▶ **TASK TO CARRY OUT**
Look through the material below and copy exactly the lines from the line with "How do I perform: Show" to the line with "The width and", those two lines included.

▶ **SOURCE MATERIAL**
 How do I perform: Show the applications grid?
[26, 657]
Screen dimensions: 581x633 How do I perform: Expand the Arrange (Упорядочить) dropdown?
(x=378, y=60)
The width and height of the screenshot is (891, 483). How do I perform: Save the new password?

* * *

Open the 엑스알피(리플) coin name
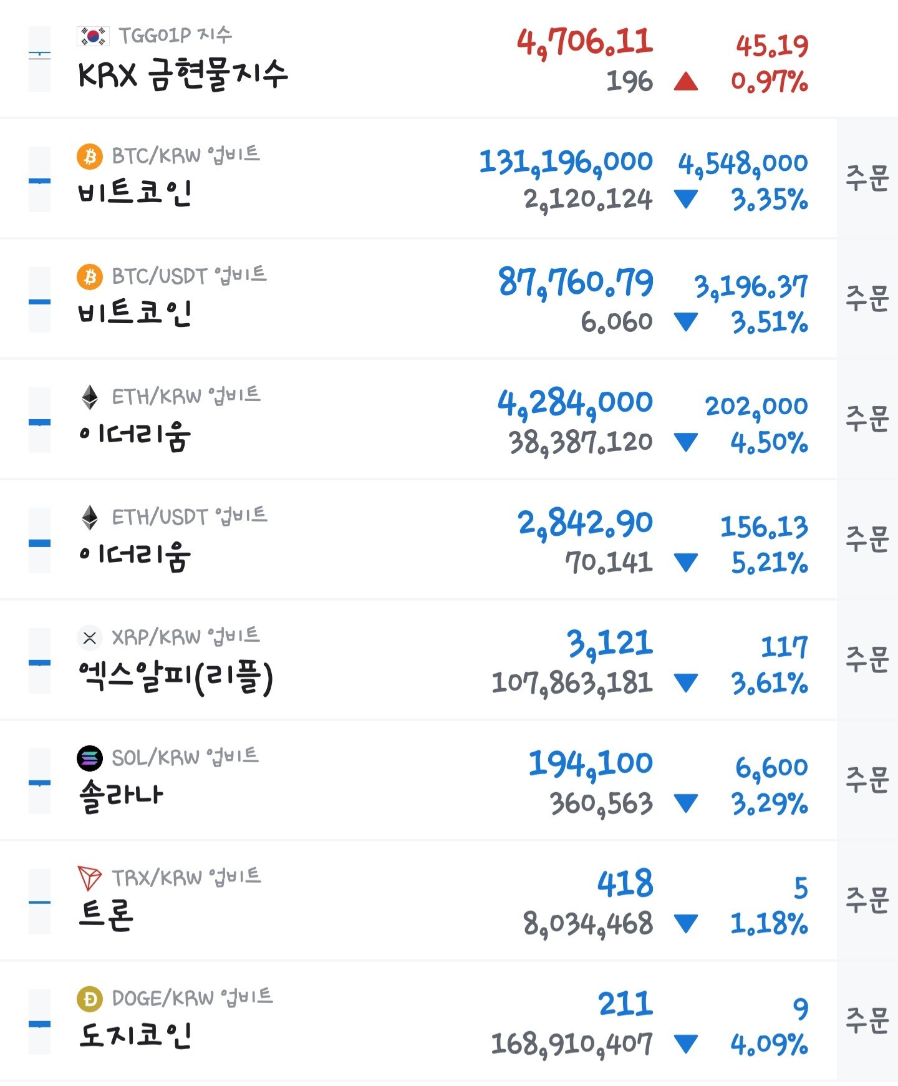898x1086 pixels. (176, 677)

▶ **RESPONSE TO THE EXERCISE**
 How do I perform: Show the applications grid?
[26, 657]
Screen dimensions: 581x633 How do I perform: Expand the Arrange (Упорядочить) dropdown?
(x=378, y=60)
The width and height of the screenshot is (891, 483). How do I perform: Save the new password?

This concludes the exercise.